• Description of the task:
The answer must be an exact copy of every entry.

Input records section start

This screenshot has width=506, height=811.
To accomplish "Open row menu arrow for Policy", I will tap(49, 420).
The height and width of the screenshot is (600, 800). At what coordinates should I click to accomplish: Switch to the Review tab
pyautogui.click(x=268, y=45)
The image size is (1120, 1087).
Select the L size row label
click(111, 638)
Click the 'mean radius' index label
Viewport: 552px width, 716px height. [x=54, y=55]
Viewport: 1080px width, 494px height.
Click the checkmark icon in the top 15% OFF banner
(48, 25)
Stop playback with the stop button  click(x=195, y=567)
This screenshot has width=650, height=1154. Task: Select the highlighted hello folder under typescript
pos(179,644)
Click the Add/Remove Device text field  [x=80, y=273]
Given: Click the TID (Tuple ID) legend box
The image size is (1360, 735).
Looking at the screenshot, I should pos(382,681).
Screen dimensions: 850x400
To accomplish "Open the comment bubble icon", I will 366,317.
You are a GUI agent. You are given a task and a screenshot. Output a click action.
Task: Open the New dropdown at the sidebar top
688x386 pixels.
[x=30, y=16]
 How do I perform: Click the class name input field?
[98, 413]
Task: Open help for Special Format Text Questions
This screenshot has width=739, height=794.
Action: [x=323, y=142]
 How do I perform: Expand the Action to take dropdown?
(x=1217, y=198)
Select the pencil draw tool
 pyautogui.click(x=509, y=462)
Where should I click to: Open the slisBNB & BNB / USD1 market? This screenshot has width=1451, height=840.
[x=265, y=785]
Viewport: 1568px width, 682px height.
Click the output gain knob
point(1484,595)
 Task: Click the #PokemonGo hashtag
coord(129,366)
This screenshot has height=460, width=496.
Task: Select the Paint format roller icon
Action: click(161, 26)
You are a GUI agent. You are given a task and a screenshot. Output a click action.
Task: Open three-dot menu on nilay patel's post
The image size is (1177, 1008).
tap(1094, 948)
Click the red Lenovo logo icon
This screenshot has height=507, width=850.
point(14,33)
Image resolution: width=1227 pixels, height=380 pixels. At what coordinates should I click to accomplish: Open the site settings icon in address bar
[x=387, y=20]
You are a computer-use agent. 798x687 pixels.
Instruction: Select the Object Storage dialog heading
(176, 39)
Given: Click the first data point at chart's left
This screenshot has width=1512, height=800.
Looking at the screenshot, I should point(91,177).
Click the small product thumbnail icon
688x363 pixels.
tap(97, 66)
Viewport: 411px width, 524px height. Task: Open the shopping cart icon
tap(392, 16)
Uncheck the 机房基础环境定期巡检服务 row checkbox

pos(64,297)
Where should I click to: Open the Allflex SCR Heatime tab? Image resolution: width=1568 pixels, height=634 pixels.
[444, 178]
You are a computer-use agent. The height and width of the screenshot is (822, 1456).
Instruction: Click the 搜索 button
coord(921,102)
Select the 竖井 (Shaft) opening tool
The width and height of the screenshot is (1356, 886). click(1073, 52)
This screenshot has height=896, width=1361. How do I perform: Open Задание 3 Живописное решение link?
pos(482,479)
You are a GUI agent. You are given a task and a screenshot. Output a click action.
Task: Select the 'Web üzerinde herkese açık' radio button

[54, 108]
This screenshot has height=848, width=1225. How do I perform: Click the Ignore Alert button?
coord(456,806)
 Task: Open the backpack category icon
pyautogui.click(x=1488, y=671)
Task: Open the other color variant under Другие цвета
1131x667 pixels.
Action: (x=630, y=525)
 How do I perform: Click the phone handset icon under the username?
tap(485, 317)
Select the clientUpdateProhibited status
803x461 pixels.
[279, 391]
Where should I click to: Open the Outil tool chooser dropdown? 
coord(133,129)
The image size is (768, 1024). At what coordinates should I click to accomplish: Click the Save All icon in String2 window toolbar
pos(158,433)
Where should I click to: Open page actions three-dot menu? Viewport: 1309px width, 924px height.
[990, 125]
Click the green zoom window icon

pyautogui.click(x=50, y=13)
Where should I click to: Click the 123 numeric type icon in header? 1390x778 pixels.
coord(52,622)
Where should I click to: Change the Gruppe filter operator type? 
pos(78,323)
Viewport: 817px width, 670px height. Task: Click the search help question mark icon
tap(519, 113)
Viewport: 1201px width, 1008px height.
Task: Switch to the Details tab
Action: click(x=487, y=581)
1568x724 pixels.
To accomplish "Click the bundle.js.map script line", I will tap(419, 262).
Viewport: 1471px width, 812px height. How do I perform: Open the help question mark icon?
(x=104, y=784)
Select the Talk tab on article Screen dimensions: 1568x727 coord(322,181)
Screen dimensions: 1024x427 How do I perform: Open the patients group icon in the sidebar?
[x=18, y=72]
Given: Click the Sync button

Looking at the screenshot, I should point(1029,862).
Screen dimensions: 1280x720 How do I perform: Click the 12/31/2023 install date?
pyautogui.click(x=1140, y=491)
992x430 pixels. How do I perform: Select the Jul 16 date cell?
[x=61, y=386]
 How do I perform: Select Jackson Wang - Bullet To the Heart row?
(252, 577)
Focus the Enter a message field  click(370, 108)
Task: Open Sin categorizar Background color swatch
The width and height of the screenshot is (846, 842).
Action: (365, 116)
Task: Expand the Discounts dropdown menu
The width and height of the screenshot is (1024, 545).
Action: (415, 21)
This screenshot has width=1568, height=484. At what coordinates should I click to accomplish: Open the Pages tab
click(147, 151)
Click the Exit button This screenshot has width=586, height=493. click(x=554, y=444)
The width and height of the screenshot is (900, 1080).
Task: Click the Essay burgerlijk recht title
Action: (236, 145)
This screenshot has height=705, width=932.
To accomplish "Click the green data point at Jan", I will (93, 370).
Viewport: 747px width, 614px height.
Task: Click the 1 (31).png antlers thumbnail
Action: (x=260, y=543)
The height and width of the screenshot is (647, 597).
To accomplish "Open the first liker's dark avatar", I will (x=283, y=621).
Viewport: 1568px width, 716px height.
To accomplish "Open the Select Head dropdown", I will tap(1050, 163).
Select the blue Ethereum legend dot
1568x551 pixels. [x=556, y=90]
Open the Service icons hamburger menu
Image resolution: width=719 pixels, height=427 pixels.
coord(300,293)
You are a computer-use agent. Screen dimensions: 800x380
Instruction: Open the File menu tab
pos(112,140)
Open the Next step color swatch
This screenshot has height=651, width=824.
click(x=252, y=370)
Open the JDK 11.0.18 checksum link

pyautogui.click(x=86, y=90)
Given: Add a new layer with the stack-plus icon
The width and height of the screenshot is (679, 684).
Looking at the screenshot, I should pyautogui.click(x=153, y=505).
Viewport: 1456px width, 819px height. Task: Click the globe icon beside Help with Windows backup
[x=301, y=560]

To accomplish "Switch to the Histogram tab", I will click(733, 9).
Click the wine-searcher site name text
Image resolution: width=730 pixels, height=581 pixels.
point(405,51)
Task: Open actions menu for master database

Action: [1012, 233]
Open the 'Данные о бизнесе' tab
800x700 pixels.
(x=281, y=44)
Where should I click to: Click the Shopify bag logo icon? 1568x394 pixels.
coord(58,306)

Input records section end

• Answer to the problem:
This screenshot has width=506, height=811.
To accomplish "Open row menu arrow for Policy", I will tap(49, 420).
The height and width of the screenshot is (600, 800). At what coordinates should I click to accomplish: Switch to the Review tab
pyautogui.click(x=268, y=45)
The image size is (1120, 1087).
Select the L size row label
click(111, 638)
Click the 'mean radius' index label
Viewport: 552px width, 716px height. [x=54, y=55]
Viewport: 1080px width, 494px height.
Click the checkmark icon in the top 15% OFF banner
(48, 25)
Stop playback with the stop button  click(x=195, y=567)
This screenshot has width=650, height=1154. Task: Select the highlighted hello folder under typescript
pos(179,644)
Click the Add/Remove Device text field  [x=80, y=273]
Given: Click the TID (Tuple ID) legend box
The image size is (1360, 735).
Looking at the screenshot, I should pos(382,681).
Screen dimensions: 850x400
To accomplish "Open the comment bubble icon", I will 366,317.
You are a GUI agent. You are given a task and a screenshot. Output a click action.
Task: Open the New dropdown at the sidebar top
688x386 pixels.
[x=30, y=16]
 How do I perform: Click the class name input field?
[98, 413]
Task: Open help for Special Format Text Questions
This screenshot has width=739, height=794.
Action: [x=323, y=142]
 How do I perform: Expand the Action to take dropdown?
(x=1217, y=198)
Select the pencil draw tool
 pyautogui.click(x=509, y=462)
Where should I click to: Open the slisBNB & BNB / USD1 market? This screenshot has width=1451, height=840.
[x=265, y=785]
Viewport: 1568px width, 682px height.
Click the output gain knob
point(1484,595)
 Task: Click the #PokemonGo hashtag
coord(129,366)
This screenshot has height=460, width=496.
Task: Select the Paint format roller icon
Action: click(161, 26)
You are a GUI agent. You are given a task and a screenshot. Output a click action.
Task: Open three-dot menu on nilay patel's post
The image size is (1177, 1008).
tap(1094, 948)
Click the red Lenovo logo icon
This screenshot has height=507, width=850.
point(14,33)
Image resolution: width=1227 pixels, height=380 pixels. At what coordinates should I click to accomplish: Open the site settings icon in address bar
[x=387, y=20]
You are a computer-use agent. 798x687 pixels.
Instruction: Select the Object Storage dialog heading
(176, 39)
Given: Click the first data point at chart's left
This screenshot has width=1512, height=800.
Looking at the screenshot, I should point(91,177).
Click the small product thumbnail icon
688x363 pixels.
tap(97, 66)
Viewport: 411px width, 524px height. Task: Open the shopping cart icon
tap(392, 16)
Uncheck the 机房基础环境定期巡检服务 row checkbox

pos(64,297)
Where should I click to: Open the Allflex SCR Heatime tab? Image resolution: width=1568 pixels, height=634 pixels.
[444, 178]
You are a computer-use agent. The height and width of the screenshot is (822, 1456).
Instruction: Click the 搜索 button
coord(921,102)
Select the 竖井 (Shaft) opening tool
The width and height of the screenshot is (1356, 886). click(1073, 52)
This screenshot has height=896, width=1361. How do I perform: Open Задание 3 Живописное решение link?
pos(482,479)
You are a GUI agent. You are given a task and a screenshot. Output a click action.
Task: Select the 'Web üzerinde herkese açık' radio button

[54, 108]
This screenshot has height=848, width=1225. How do I perform: Click the Ignore Alert button?
coord(456,806)
 Task: Open the backpack category icon
pyautogui.click(x=1488, y=671)
Task: Open the other color variant under Другие цвета
1131x667 pixels.
Action: (x=630, y=525)
 How do I perform: Click the phone handset icon under the username?
tap(485, 317)
Select the clientUpdateProhibited status
803x461 pixels.
[279, 391]
Where should I click to: Open the Outil tool chooser dropdown? 
coord(133,129)
The image size is (768, 1024). At what coordinates should I click to accomplish: Click the Save All icon in String2 window toolbar
pos(158,433)
Where should I click to: Open page actions three-dot menu? Viewport: 1309px width, 924px height.
[990, 125]
Click the green zoom window icon

pyautogui.click(x=50, y=13)
Where should I click to: Click the 123 numeric type icon in header? 1390x778 pixels.
coord(52,622)
Where should I click to: Change the Gruppe filter operator type? 
pos(78,323)
Viewport: 817px width, 670px height. Task: Click the search help question mark icon
tap(519, 113)
Viewport: 1201px width, 1008px height.
Task: Switch to the Details tab
Action: click(x=487, y=581)
1568x724 pixels.
To accomplish "Click the bundle.js.map script line", I will tap(419, 262).
Viewport: 1471px width, 812px height. How do I perform: Open the help question mark icon?
(x=104, y=784)
Select the Talk tab on article Screen dimensions: 1568x727 coord(322,181)
Screen dimensions: 1024x427 How do I perform: Open the patients group icon in the sidebar?
[x=18, y=72]
Given: Click the Sync button

Looking at the screenshot, I should point(1029,862).
Screen dimensions: 1280x720 How do I perform: Click the 12/31/2023 install date?
pyautogui.click(x=1140, y=491)
992x430 pixels. How do I perform: Select the Jul 16 date cell?
[x=61, y=386]
 How do I perform: Select Jackson Wang - Bullet To the Heart row?
(252, 577)
Focus the Enter a message field  click(370, 108)
Task: Open Sin categorizar Background color swatch
The width and height of the screenshot is (846, 842).
Action: (365, 116)
Task: Expand the Discounts dropdown menu
The width and height of the screenshot is (1024, 545).
Action: (415, 21)
This screenshot has width=1568, height=484. At what coordinates should I click to accomplish: Open the Pages tab
click(147, 151)
Click the Exit button This screenshot has width=586, height=493. click(x=554, y=444)
The width and height of the screenshot is (900, 1080).
Task: Click the Essay burgerlijk recht title
Action: (236, 145)
This screenshot has height=705, width=932.
To accomplish "Click the green data point at Jan", I will (93, 370).
Viewport: 747px width, 614px height.
Task: Click the 1 (31).png antlers thumbnail
Action: (x=260, y=543)
The height and width of the screenshot is (647, 597).
To accomplish "Open the first liker's dark avatar", I will (x=283, y=621).
Viewport: 1568px width, 716px height.
To accomplish "Open the Select Head dropdown", I will tap(1050, 163).
Select the blue Ethereum legend dot
1568x551 pixels. [x=556, y=90]
Open the Service icons hamburger menu
Image resolution: width=719 pixels, height=427 pixels.
coord(300,293)
You are a computer-use agent. Screen dimensions: 800x380
Instruction: Open the File menu tab
pos(112,140)
Open the Next step color swatch
This screenshot has height=651, width=824.
click(x=252, y=370)
Open the JDK 11.0.18 checksum link

pyautogui.click(x=86, y=90)
Given: Add a new layer with the stack-plus icon
The width and height of the screenshot is (679, 684).
Looking at the screenshot, I should pyautogui.click(x=153, y=505).
Viewport: 1456px width, 819px height. Task: Click the globe icon beside Help with Windows backup
[x=301, y=560]

To accomplish "Switch to the Histogram tab", I will click(733, 9).
Click the wine-searcher site name text
Image resolution: width=730 pixels, height=581 pixels.
point(405,51)
Task: Open actions menu for master database

Action: [1012, 233]
Open the 'Данные о бизнесе' tab
800x700 pixels.
(x=281, y=44)
Where should I click to: Click the Shopify bag logo icon? 1568x394 pixels.
coord(58,306)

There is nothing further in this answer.